Sources & Methodology: All computations are built upon statutory formulas prescribed directly by the Central Board of Indirect Taxes and Customs (CBIC) and the GST Council. Deadlines, penalty caps, and reconciliation structures track the Central Goods and Services Tax Rules, 2017 (as amended). For official lookups regarding tariff sheets, raw HSN codes, or specific state-level filing protocols, explore the official GST Portal and the GST Council. This public platform serves as an algorithmic estimation mechanism for general planning; users must coordinate their regulatory accounting schedules with a licensed Chartered Accountant or registered GST Practitioner before making final tax declarations. Information updated: January 2026.
Reverse GST formula: Base Price = Total ÷ (1 + GST Rate). GST Amount = Total − Base Price. Example: MRP ₹1,180 at 18% → Base = ₹1,180 ÷ 1.18 = ₹1,000 → GST = ₹180. For exclusive (adding to base): Total = Base × (1 + Rate). ₹1,000 × 1.18 = ₹1,180. Most Indian retail MRPs are GST-inclusive. B2B invoices show base price with GST added separately and the CGST/SGST or IGST split stated on the invoice face.
0% Nil: fresh vegetables, fruits, milk, eggs, rice, wheat, healthcare, education. 5%: packaged food, economy hotels (under ₹1,000/night), rail tickets, coal, newspapers. 12%: processed foods, computers, mobile phones, business air tickets, hotels (₹1,000–₹7,500). 18%: most goods and services — restaurants, IT, electronics, telecom, financial services. 28%: automobiles, cement, AC, tobacco, aerated drinks, luxury hotels (above ₹7,500). Some 28% items attract cess up to 22% (luxury cars) or 12% (aerated drinks) on top of the base 28%.
CGST + SGST apply to intra-state transactions — each bank half the total GST rate (18% GST = 9% CGST + 9% SGST). CGST goes to Central Government, SGST to the State. IGST applies to inter-state sales and imports — the full rate as a single tax (18% IGST), redistributed by Centre to the destination state.
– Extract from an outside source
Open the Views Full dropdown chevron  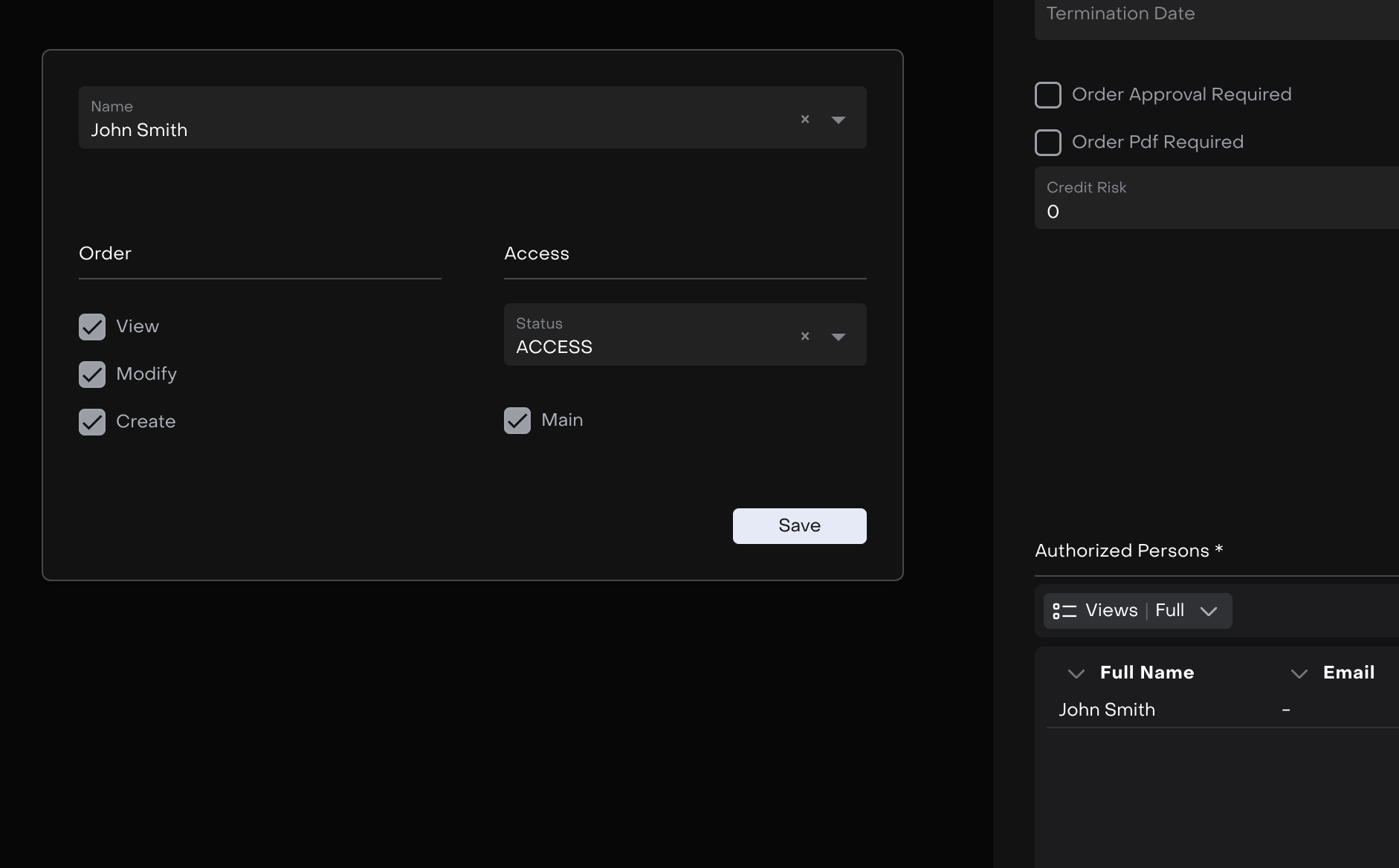pos(1208,611)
ITC order: IGST credit offsets IGST → CGST → SGST. Charging CGST+SGST on an inter-state sale is a compliance error and will trigger a GST mismatch notice. Always check if buyer's GSTIN state code differs from yours.
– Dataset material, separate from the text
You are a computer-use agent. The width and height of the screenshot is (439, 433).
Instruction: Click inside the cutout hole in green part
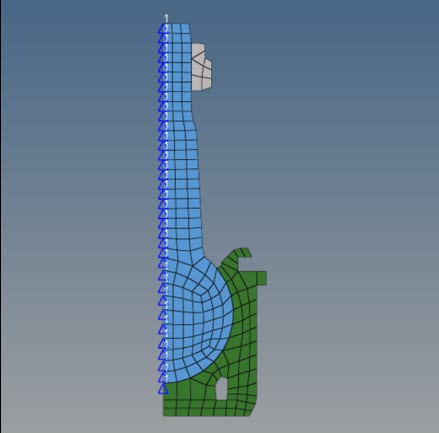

The composition scheme is for small businesses with annual turnover up to ₹1.5 crore (₹75 lakh for special category states). Fixed tax rates: 1% for manufacturers and traders, 5% for restaurants, 6% for service providers — paid on turnover, not per transaction. Cannot claim ITC, cannot issue tax invoices, cannot make inter-state supplies. File CMP-08 quarterly and GSTR-4 annually (due 30 April). Best for: local shops, small restaurants, and service providers with predominantly local customers who don't need to pass ITC to buyers.
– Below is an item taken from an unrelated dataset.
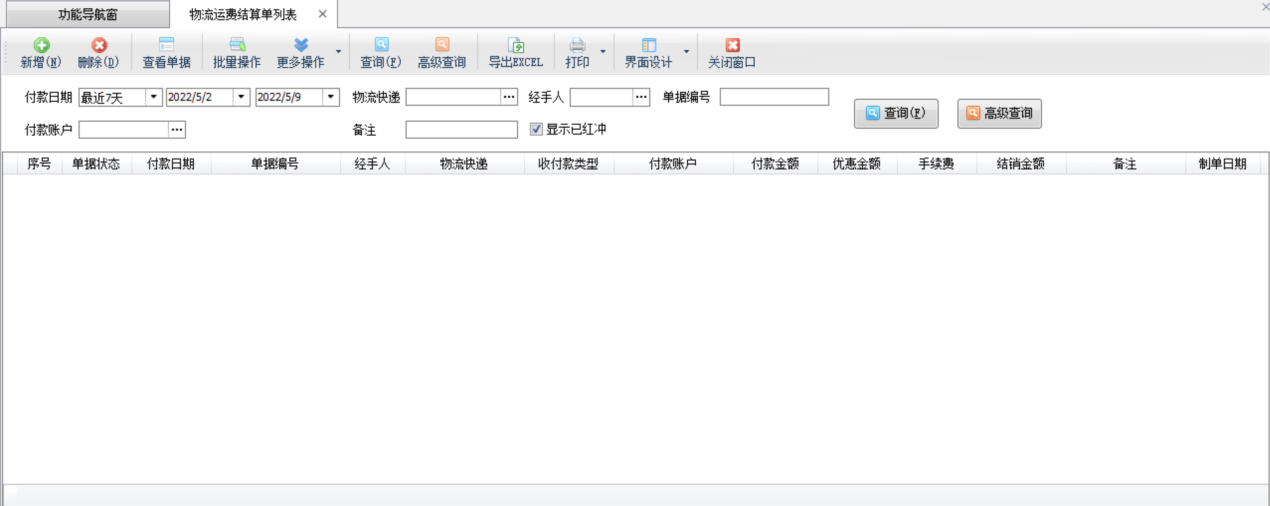Switch to the 功能导航窗 tab
This screenshot has height=506, width=1270.
pos(85,14)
E-invoicing requires B2B invoices to be uploaded to the Invoice Registration Portal (IRP) before issue. The IRP returns a unique IRN (Invoice Reference Number) and QR code that must appear on the invoice. As of FY 2025-26, mandatory for businesses with annual aggregate turnover above ₹5 crore. Exempted: B2C invoices, banks, NBFCs, insurance companies, SEZ units, government bodies. Penalty for non-compliance: ₹10,000 per invoice. IRP integration is available via accounting software like Tally, Zoho Books, Busy, and QuickBooks India.
ITC allows you to offset GST paid on purchases (input tax) against GST collected on sales (output tax). Example: you buy goods paying ₹18,000 IGST and sell goods collecting ₹25,000 GST — net GST payable = ₹7,000. To claim ITC: supplier must file GSTR-1 on time, invoice must appear in your GSTR-2B, goods/services must be used for business purposes, and payment must be made within 180 days. Blocked credits (personal use, employee welfare, motor vehicles for personal use, free samples) cannot be claimed. Deadline: ITC for FY 2025-26 invoices must be claimed by the November 2026 GSTR-3B filing.
GST registration is mandatory when annual turnover exceeds ₹40 lakh for goods suppliers (₹20 lakh for special category states). For service providers: ₹20 lakh (₹10 lakh for special category states). Mandatory regardless of turnover: inter-state suppliers, e-commerce sellers (including on Amazon, Flipkart, Meesho), businesses required to deduct TDS under GST, and anyone making taxable supplies under reverse charge. Voluntary registration below threshold is allowed and useful if you supply to registered businesses who need to claim ITC on your invoices.